Records excerpted from a collection
-*-*-

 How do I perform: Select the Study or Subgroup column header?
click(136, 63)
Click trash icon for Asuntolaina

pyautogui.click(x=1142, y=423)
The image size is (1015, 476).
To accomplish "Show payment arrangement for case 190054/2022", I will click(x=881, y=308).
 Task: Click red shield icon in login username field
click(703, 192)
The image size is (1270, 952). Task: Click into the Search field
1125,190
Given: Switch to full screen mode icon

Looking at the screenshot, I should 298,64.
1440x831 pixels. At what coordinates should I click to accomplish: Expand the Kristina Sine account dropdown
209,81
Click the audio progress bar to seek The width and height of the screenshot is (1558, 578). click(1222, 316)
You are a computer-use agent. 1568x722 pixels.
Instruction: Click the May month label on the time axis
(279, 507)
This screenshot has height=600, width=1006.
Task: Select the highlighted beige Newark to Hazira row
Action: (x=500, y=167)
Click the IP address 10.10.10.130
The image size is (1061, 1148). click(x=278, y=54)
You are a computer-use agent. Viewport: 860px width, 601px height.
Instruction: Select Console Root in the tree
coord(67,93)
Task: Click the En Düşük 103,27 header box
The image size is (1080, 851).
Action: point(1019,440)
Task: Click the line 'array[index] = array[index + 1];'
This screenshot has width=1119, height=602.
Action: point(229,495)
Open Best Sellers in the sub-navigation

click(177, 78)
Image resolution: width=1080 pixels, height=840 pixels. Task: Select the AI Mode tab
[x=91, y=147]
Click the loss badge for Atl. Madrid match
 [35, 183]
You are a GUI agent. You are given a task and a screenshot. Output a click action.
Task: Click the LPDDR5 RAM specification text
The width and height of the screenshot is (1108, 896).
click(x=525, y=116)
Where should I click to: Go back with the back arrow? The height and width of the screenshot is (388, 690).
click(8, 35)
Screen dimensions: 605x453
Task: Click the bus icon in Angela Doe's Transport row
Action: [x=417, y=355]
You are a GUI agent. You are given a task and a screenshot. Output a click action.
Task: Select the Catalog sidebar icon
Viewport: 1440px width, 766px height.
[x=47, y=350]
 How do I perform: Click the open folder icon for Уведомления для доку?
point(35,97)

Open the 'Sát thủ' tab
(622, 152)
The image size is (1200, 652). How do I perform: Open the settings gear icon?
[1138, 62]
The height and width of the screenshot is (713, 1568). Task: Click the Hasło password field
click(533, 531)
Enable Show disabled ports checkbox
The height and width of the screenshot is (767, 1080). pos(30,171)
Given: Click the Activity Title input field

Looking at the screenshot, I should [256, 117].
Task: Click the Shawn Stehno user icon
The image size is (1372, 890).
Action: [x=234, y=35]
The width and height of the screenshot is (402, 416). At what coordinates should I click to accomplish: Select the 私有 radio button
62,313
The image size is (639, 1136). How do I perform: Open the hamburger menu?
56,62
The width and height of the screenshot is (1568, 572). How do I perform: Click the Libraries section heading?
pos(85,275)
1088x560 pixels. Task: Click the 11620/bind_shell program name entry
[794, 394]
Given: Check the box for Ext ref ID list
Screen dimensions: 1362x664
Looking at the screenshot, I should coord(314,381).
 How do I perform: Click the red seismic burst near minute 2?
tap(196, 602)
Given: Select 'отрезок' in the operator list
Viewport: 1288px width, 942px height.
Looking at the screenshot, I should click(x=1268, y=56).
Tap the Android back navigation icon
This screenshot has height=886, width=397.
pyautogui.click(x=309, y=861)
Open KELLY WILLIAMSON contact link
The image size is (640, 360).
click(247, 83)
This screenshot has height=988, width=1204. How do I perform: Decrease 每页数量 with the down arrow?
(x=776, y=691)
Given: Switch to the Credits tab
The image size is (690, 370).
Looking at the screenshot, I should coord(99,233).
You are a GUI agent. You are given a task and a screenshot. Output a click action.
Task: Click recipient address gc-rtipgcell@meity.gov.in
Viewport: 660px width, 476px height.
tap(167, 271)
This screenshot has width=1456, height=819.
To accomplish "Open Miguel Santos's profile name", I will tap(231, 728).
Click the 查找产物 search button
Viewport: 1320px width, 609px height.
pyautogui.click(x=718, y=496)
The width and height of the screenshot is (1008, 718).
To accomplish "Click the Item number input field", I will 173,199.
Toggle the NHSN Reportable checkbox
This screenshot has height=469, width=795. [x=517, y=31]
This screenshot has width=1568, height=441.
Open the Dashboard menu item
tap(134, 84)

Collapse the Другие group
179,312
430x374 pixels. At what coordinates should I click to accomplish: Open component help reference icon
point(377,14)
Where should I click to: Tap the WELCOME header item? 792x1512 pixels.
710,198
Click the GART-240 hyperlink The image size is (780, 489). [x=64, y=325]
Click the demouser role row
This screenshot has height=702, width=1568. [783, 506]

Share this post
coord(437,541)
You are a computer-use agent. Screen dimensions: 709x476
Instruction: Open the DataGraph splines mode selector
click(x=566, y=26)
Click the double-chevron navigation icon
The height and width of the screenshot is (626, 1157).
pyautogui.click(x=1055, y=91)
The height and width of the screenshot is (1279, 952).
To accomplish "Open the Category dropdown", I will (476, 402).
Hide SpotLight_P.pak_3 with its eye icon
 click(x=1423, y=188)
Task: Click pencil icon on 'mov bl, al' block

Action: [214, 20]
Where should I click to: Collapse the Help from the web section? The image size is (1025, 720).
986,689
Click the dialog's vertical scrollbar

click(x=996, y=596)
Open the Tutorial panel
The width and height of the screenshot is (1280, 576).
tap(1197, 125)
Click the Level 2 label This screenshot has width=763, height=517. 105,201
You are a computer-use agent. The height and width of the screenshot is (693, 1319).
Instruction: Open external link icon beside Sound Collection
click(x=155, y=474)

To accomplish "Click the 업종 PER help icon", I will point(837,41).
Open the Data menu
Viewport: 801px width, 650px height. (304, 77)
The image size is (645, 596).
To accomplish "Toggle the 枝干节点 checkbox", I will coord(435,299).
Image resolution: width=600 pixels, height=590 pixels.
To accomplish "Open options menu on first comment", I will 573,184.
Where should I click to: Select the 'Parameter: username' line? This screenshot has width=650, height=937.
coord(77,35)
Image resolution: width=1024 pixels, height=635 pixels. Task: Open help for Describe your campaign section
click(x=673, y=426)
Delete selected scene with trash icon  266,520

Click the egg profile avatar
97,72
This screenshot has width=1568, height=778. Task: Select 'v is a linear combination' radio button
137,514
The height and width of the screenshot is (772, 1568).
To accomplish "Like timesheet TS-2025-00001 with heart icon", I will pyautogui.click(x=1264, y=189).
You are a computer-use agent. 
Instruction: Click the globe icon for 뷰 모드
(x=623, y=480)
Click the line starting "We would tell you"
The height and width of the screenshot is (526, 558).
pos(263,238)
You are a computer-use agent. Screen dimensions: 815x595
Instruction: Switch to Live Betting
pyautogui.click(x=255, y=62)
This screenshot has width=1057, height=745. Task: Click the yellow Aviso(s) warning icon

-*-*-

[Exercise objective]
Would you please return all of the data exactly?

[Task output]
 How do I perform: Select the Study or Subgroup column header?
click(136, 63)
Click trash icon for Asuntolaina

pyautogui.click(x=1142, y=423)
The image size is (1015, 476).
To accomplish "Show payment arrangement for case 190054/2022", I will click(x=881, y=308).
 Task: Click red shield icon in login username field
click(703, 192)
The image size is (1270, 952). Task: Click into the Search field
1125,190
Given: Switch to full screen mode icon

Looking at the screenshot, I should 298,64.
1440x831 pixels. At what coordinates should I click to accomplish: Expand the Kristina Sine account dropdown
209,81
Click the audio progress bar to seek The width and height of the screenshot is (1558, 578). click(1222, 316)
You are a computer-use agent. 1568x722 pixels.
Instruction: Click the May month label on the time axis
(279, 507)
This screenshot has height=600, width=1006.
Task: Select the highlighted beige Newark to Hazira row
Action: (x=500, y=167)
Click the IP address 10.10.10.130
The image size is (1061, 1148). click(x=278, y=54)
You are a computer-use agent. Viewport: 860px width, 601px height.
Instruction: Select Console Root in the tree
coord(67,93)
Task: Click the En Düşük 103,27 header box
The image size is (1080, 851).
Action: point(1019,440)
Task: Click the line 'array[index] = array[index + 1];'
This screenshot has width=1119, height=602.
Action: point(229,495)
Open Best Sellers in the sub-navigation

click(177, 78)
Image resolution: width=1080 pixels, height=840 pixels. Task: Select the AI Mode tab
[x=91, y=147]
Click the loss badge for Atl. Madrid match
 [35, 183]
You are a GUI agent. You are given a task and a screenshot. Output a click action.
Task: Click the LPDDR5 RAM specification text
The width and height of the screenshot is (1108, 896).
click(x=525, y=116)
Where should I click to: Go back with the back arrow? The height and width of the screenshot is (388, 690).
click(8, 35)
Screen dimensions: 605x453
Task: Click the bus icon in Angela Doe's Transport row
Action: [x=417, y=355]
You are a GUI agent. You are given a task and a screenshot. Output a click action.
Task: Select the Catalog sidebar icon
Viewport: 1440px width, 766px height.
[x=47, y=350]
 How do I perform: Click the open folder icon for Уведомления для доку?
point(35,97)

Open the 'Sát thủ' tab
(622, 152)
The image size is (1200, 652). How do I perform: Open the settings gear icon?
[1138, 62]
The height and width of the screenshot is (713, 1568). Task: Click the Hasło password field
click(533, 531)
Enable Show disabled ports checkbox
The height and width of the screenshot is (767, 1080). pos(30,171)
Given: Click the Activity Title input field

Looking at the screenshot, I should [256, 117].
Task: Click the Shawn Stehno user icon
The image size is (1372, 890).
Action: [x=234, y=35]
The width and height of the screenshot is (402, 416). At what coordinates should I click to accomplish: Select the 私有 radio button
62,313
The image size is (639, 1136). How do I perform: Open the hamburger menu?
56,62
The width and height of the screenshot is (1568, 572). How do I perform: Click the Libraries section heading?
pos(85,275)
1088x560 pixels. Task: Click the 11620/bind_shell program name entry
[794, 394]
Given: Check the box for Ext ref ID list
Screen dimensions: 1362x664
Looking at the screenshot, I should coord(314,381).
 How do I perform: Click the red seismic burst near minute 2?
tap(196, 602)
Given: Select 'отрезок' in the operator list
Viewport: 1288px width, 942px height.
Looking at the screenshot, I should click(x=1268, y=56).
Tap the Android back navigation icon
This screenshot has height=886, width=397.
pyautogui.click(x=309, y=861)
Open KELLY WILLIAMSON contact link
The image size is (640, 360).
click(247, 83)
This screenshot has height=988, width=1204. How do I perform: Decrease 每页数量 with the down arrow?
(x=776, y=691)
Given: Switch to the Credits tab
The image size is (690, 370).
Looking at the screenshot, I should coord(99,233).
You are a GUI agent. You are given a task and a screenshot. Output a click action.
Task: Click recipient address gc-rtipgcell@meity.gov.in
Viewport: 660px width, 476px height.
tap(167, 271)
This screenshot has width=1456, height=819.
To accomplish "Open Miguel Santos's profile name", I will tap(231, 728).
Click the 查找产物 search button
Viewport: 1320px width, 609px height.
pyautogui.click(x=718, y=496)
The width and height of the screenshot is (1008, 718).
To accomplish "Click the Item number input field", I will 173,199.
Toggle the NHSN Reportable checkbox
This screenshot has height=469, width=795. [x=517, y=31]
This screenshot has width=1568, height=441.
Open the Dashboard menu item
tap(134, 84)

Collapse the Другие group
179,312
430x374 pixels. At what coordinates should I click to accomplish: Open component help reference icon
point(377,14)
Where should I click to: Tap the WELCOME header item? 792x1512 pixels.
710,198
Click the GART-240 hyperlink The image size is (780, 489). [x=64, y=325]
Click the demouser role row
This screenshot has height=702, width=1568. [783, 506]

Share this post
coord(437,541)
You are a computer-use agent. Screen dimensions: 709x476
Instruction: Open the DataGraph splines mode selector
click(x=566, y=26)
Click the double-chevron navigation icon
The height and width of the screenshot is (626, 1157).
pyautogui.click(x=1055, y=91)
The height and width of the screenshot is (1279, 952).
To accomplish "Open the Category dropdown", I will (476, 402).
Hide SpotLight_P.pak_3 with its eye icon
 click(x=1423, y=188)
Task: Click pencil icon on 'mov bl, al' block

Action: [214, 20]
Where should I click to: Collapse the Help from the web section? The image size is (1025, 720).
986,689
Click the dialog's vertical scrollbar

click(x=996, y=596)
Open the Tutorial panel
The width and height of the screenshot is (1280, 576).
tap(1197, 125)
Click the Level 2 label This screenshot has width=763, height=517. 105,201
You are a computer-use agent. The height and width of the screenshot is (693, 1319).
Instruction: Open external link icon beside Sound Collection
click(x=155, y=474)

To accomplish "Click the 업종 PER help icon", I will point(837,41).
Open the Data menu
Viewport: 801px width, 650px height. (304, 77)
The image size is (645, 596).
To accomplish "Toggle the 枝干节点 checkbox", I will coord(435,299).
Image resolution: width=600 pixels, height=590 pixels.
To accomplish "Open options menu on first comment", I will 573,184.
Where should I click to: Select the 'Parameter: username' line? This screenshot has width=650, height=937.
coord(77,35)
Image resolution: width=1024 pixels, height=635 pixels. Task: Open help for Describe your campaign section
click(x=673, y=426)
Delete selected scene with trash icon  266,520

Click the egg profile avatar
97,72
This screenshot has width=1568, height=778. Task: Select 'v is a linear combination' radio button
137,514
The height and width of the screenshot is (772, 1568).
To accomplish "Like timesheet TS-2025-00001 with heart icon", I will pyautogui.click(x=1264, y=189).
You are a computer-use agent. 
Instruction: Click the globe icon for 뷰 모드
(x=623, y=480)
Click the line starting "We would tell you"
The height and width of the screenshot is (526, 558).
pos(263,238)
You are a computer-use agent. Screen dimensions: 815x595
Instruction: Switch to Live Betting
pyautogui.click(x=255, y=62)
This screenshot has width=1057, height=745. Task: Click the yellow Aviso(s) warning icon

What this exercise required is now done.